━━━━━ QUOTED PASSAGE

Here's the answer: Not as much as you might think.
"When I was a scout," a current GM said, "this was the time of year when I'd go to Europe. I'd always scout Europe during the NCAA tournament."
He wouldn't ignore the NCAA results. But he also didn't want his judgment to be led astray by the madness.
"I felt like I'd already done so much work on the college players before the tournament," he said. "No matter what any of us say or do, at the end of the day we're in this business because we love basketball. And when you go watch Jimmer Fredette get 50 points or whatever, you can't help but get excited. It doesn't mean you're bad at your job; it just means you're human. So you walk out of the tournament and everybody's going nuts about this one guy and he becomes the flavor of the month.
"I definitely subscribe to the idea that you've got to be careful when it comes to the tournament. You can refer back to Sean May [who was taken with No. 13 pick after leading North Carolina to the 2005 championship] or to Juan Dixon [No. 17 after leading Maryland to the '02 championship] or to other examples of guys who were drafted too high. You're battling human nature more than anything else."
It's true that a large number of high-ranking NBA executives are scouting in Europe this week. It's also true that many scouts see value in studying the tournament, especially in this draft, frontloaded as it is with underclassmen and other characters who are difficult to judge.
"The tournament is absolutely valuable because you get to see how a kid does when he's out of his element," an Eastern Conference scouting director said. "You take a kid like Jimmer Fredette from a mid-major program [BYU] -- he's not going to play against the level of players he'd see on a nightly basis in the Big East or the Big 10 or SEC or ACC."
Fredette wound up shooting 3-of-15 outside the arc (and 8-of-14 inside it) for 32 points in No. 3 BYU's 83-74 loss to No. 2 Florida on Thursday in the Sweet 16.
"So now you get to see how he does against better competition in the tournament," the scouting director said on the eve of that loss. "It would be foolish to stop evaluating him."
This scouting director went on to say that Duke freshman point guard Kyrie Irving earned extra points just by returning from a season-long toe injury and risking his draft standing in the tournament.
"It would have been easier for him to not come back and just wait to work out with the top two or three teams in the draft," he said before Irving scored 28 points Thursday in No. 1 Duke's 93-77 loss to No. 5 Arizona, led by likely lottery pick Derrick Williams (32 points, 13 rebounds). "It shows me he didn't curl up and take the easy way out. His decision shows a lot of competitiveness."
Another GM noted that some players have revealed their stardom in March.
"I think about how Carmelo [Anthony] was up and down during his year at Syracuse, but then he came into the tournament and showed who he was," the GM said. "And Dwyane Wade was the same way [with Marquette]."

━━━━━━━━━━

- [TASK SET]
A) Answer the following questions using the article on NBA scouting during the NCAA tournament:
(i) Where did the current GM say he always went to scout during the NCAA tournament when he was a scout?
(ii) With which pick was Sean May taken?
(iii) How many points did Kyrie Irving score in Duke's loss to Arizona?
B) Resume the article on NBA scouting during the NCAA tournament from the point at which it stops.

━━━━━ DATA PROVIDED

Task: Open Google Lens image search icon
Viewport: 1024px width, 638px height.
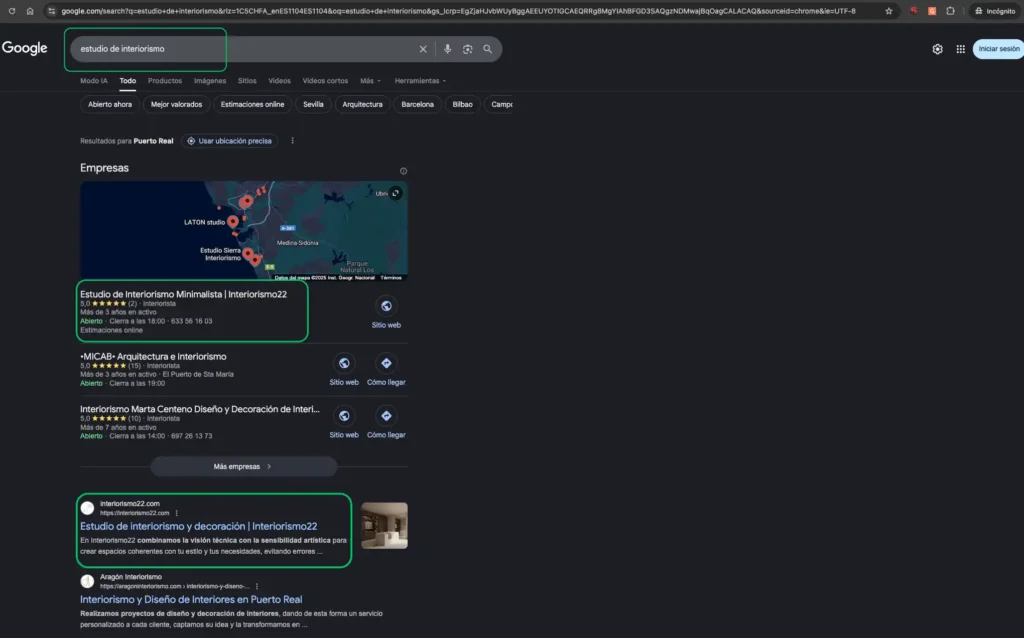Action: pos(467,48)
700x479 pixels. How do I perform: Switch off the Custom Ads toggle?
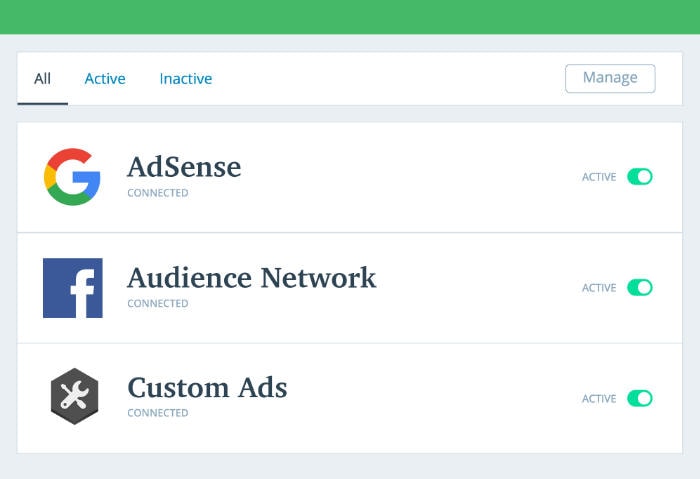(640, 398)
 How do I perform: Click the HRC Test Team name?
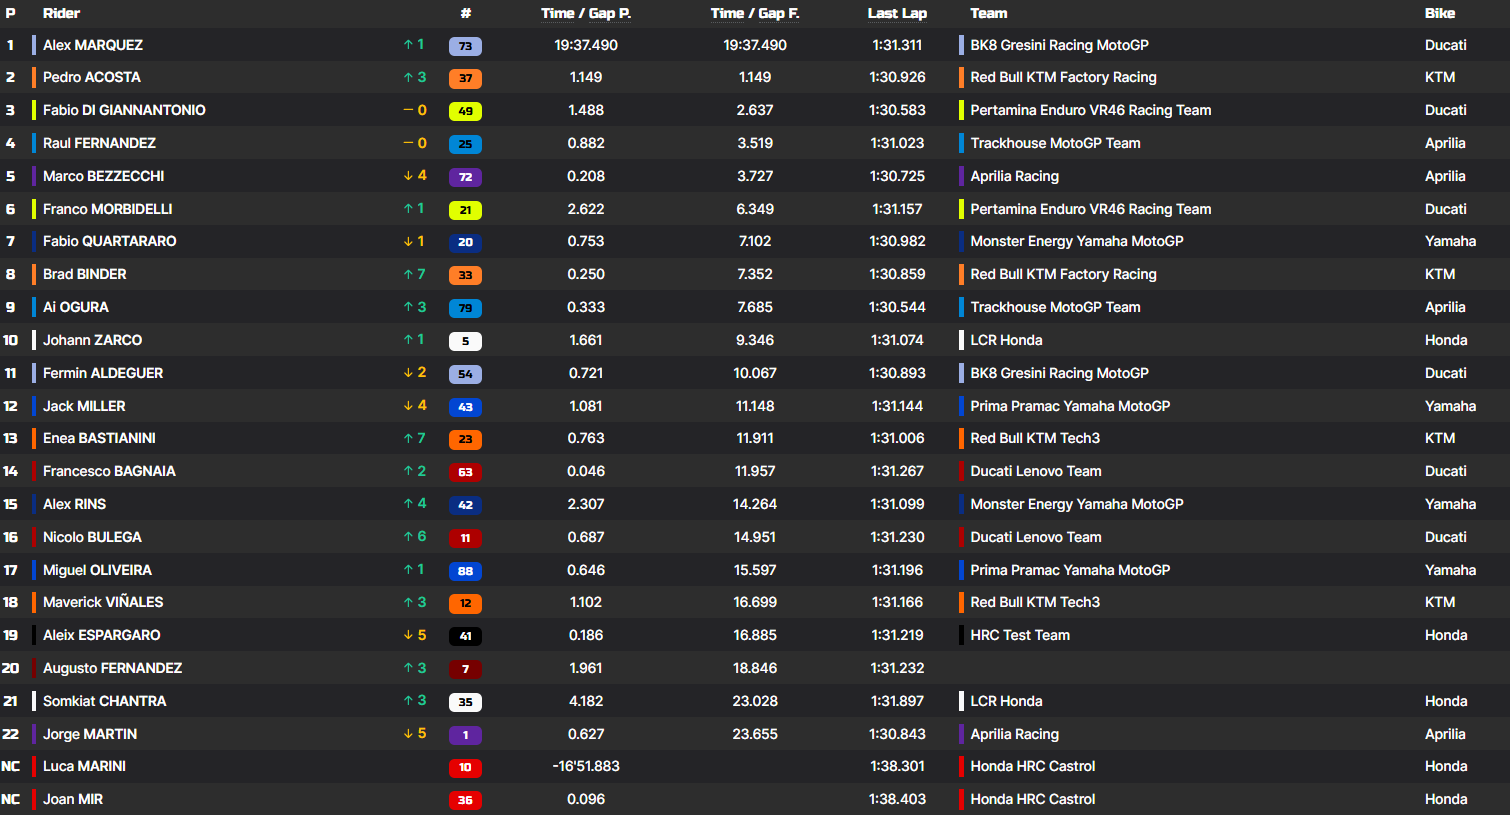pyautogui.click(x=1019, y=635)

━━━━━━━━━━

- [ANSWERS FOR THE EXERCISE]
A)
(i) Europe
(ii) The No. 13 pick
(iii) 28 points

B)
So how is a scout to discern the difference between the NCAA star who will excel in the NBA, as opposed to the NCAA star whose tournament run creates a false impression for his NBA future?
"You have to follow guys all year," the GM went on. "You study the person and his work ethic, you do the psychological tests. Wade and 'Melo were killers, and when you study them, you should know they are special."
Irving appears to have that special quality. Meanwhile, North Carolina freshman Harrison Barnes continues to develop confidence after a rough start this season.
"He's obviously a quiet individual, he takes things internally and doesn't speak out," the Eastern scout said. "He wanted to blend in. He had a little success early in the year, and then he started to struggle -- and that started the questions of whether he's not as good as we thought. All of our scouts were saying his shooting is erratic, he doesn't have great confidence."
Now that Barnes has been playing at a high level over the last month, NBA teams have a better understanding for his personality.
"It shows he didn't crack under the pressure," the scout said. "He didn't scream out. Here's a kid who was the No. 1 player in high school, and if we'd had the draft in December, he would have been drafted in the late 20s based on how he was playing at that time."
Now Barnes is once again viewed as a potential top-five pick (though the scouting director was of the belief that Barnes will return to Carolina next season). His growth shows that the evaluations never stop. They'll continue through the remainder of the tournament and into the private NBA workouts of May and June.
The questions are fabricated, my answers are for real.
"Everyone is going to be asking how far we can go in the playoffs without David West. But he's my best friend in the NBA. I look up to him, there is no player I respect more than him, and how am I supposed to lead us now? I feel awful for my friend."-- C.P., New Orleans
Chris Paul, the saddest scene of this season was of you kneeling over West as he cried out in pain Thursday at Utah. The play itself defined West's value to your team: He tied the game in the final seconds of regulation with a fierce left-handed drive and dunk that was contested -- fairly and without malice -- by Paul Millsap, knocking West off-balance to land him awkwardly on his left leg as his knee gave out. Not only is he the Hornets' leading scorer with 18.9 points, but he also complements your leadership of the team by accepting your challenges while challenging you emotionally in return.
Last season he played without you as you dealt with knee surgery, and now it looks as if you'll have to enter the playoffs without him. Carl Landry is a strong backup and will help replace West's production, but no one can replace the confidence he creates.
Tim Duncan suffered a badly sprained ankle, but he is expected to rejoin the Spurs in time for the playoffs, and the time off his feet might do him good. Kevin Love may miss the remainder of the season with a groin injury, but he has already proved his value this season, and his absence should cement Minnesota's No. 2 spot in the upcoming lottery. But there is no hiding behind West's injury: He is an upcoming free agent, and his franchise already faces enough difficult questions between the future of its ownership, the possibility of a move elsewhere and the persistent speculation about your eventual destination. Your Hornets were probably going to lose in the opening round anyway, but now it won't be a fair fight.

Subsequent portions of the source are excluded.